Liam still doesn't see me! I don't want to go back to Duke. I don't want him to be blind. I'm yelling this to you in frustration.....

03 June 2008

June 3, 2008

Liam fills up her lap now- not as little as he once was!

I can't wait until Liam is this size.

The lovely ladies.

Baby food tasting game- I no longer wonder at the amzing faces babies give when you feed them that stuff.

Firetrucks for my big man at his big party.


Liam and I had the baby shower Sunday. It was a lot of fun! It was good to be seen-I've been absent from the world since the day the boys were born. Thanks to everyone who was able to come! Liam slept pretty much through the whole thing. It was nice for people to finally get to meet him- and Liam made his first cooing sound! YEA! They also got to see what I face when it comes time to feedings and Liam doesn't care to eat. Thats why I don't head to church yet- I don't know if I could find a space to hole up and force him to eat. I can't imagine what someone would think if they saw me trying to force a bottle on a baby who clearly doesn't want it.

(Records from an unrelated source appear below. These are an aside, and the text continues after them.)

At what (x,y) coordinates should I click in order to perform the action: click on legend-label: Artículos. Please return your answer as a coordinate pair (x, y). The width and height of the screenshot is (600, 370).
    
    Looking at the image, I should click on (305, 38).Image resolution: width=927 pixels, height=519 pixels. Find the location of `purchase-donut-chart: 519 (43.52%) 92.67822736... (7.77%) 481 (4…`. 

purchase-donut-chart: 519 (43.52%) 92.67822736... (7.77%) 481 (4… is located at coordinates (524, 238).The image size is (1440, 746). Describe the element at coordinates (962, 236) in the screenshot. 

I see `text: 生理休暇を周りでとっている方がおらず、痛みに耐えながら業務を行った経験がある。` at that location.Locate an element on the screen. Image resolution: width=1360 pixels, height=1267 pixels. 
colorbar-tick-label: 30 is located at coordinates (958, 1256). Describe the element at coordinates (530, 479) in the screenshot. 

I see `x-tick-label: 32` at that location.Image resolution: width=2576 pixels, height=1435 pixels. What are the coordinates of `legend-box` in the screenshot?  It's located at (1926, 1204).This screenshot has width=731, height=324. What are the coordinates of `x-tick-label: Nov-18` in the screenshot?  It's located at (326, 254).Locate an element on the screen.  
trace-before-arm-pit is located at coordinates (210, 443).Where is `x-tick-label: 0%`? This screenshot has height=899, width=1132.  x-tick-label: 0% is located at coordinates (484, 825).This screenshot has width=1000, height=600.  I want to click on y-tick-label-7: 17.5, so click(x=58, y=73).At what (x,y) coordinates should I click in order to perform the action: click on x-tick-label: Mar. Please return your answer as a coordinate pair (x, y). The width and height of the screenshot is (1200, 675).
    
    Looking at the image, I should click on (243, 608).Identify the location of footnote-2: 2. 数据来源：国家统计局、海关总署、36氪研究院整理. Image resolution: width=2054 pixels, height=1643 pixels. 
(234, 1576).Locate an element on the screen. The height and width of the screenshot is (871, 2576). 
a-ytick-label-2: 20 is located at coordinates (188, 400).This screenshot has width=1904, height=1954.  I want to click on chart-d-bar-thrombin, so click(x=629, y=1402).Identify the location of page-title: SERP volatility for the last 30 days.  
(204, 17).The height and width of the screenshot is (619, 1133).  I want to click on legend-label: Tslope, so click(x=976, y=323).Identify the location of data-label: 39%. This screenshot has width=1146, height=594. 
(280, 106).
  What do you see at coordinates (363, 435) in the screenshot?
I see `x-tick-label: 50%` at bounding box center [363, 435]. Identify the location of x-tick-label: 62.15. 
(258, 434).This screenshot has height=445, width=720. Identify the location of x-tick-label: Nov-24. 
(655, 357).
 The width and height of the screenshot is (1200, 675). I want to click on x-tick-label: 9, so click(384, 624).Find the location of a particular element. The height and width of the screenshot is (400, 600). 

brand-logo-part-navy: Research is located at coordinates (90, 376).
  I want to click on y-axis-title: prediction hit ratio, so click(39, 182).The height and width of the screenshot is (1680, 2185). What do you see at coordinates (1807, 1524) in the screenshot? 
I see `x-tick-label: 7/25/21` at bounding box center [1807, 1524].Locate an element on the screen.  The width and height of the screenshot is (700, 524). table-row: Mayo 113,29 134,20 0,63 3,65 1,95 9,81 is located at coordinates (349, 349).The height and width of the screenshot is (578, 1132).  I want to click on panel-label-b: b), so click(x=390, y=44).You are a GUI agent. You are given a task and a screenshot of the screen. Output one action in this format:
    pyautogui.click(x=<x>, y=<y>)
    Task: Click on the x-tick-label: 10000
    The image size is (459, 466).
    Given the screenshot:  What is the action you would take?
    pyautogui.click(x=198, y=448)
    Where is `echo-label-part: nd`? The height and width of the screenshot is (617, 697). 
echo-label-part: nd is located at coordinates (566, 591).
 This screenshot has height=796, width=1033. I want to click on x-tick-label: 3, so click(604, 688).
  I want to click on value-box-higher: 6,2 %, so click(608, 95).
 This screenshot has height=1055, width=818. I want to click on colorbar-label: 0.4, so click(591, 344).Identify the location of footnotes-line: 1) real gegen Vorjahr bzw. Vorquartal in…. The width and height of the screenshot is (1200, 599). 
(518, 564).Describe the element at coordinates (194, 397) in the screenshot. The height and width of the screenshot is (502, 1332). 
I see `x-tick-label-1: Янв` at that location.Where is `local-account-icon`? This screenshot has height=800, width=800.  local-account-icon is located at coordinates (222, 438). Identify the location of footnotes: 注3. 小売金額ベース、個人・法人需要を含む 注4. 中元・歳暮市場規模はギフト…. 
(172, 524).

Liam got circumcised yesterday. It isn't like when Ian was done 10 years ago. They give a block to prevent pain. They kind of gauge how good the block is by when they put the clamp on "it" to hold it in place. Liam was fine- no fussing or nothing... but before she could finish she could tell the block wasn't good cuz he was feeling the pain. I gave him Tylenol through out the day to minimize his discomfort. He is feeling SO much better today. The swelling is down dramatically and it doesn't seem to bother him now.

Ok- Liam has this month to be able to "see" me. I need to be able to tell that when he glances my way that he is actually looking at me. He needs to focus on me. If he doesn't do it by the end of this month then we have to go back to Duke and have more tests. So- we are praying with out ceasing that today is the day. He is starting to cross his eyes some like babies do when they try to focus so I am hopeful that that is what is going on. Please pray with us that it happens soon!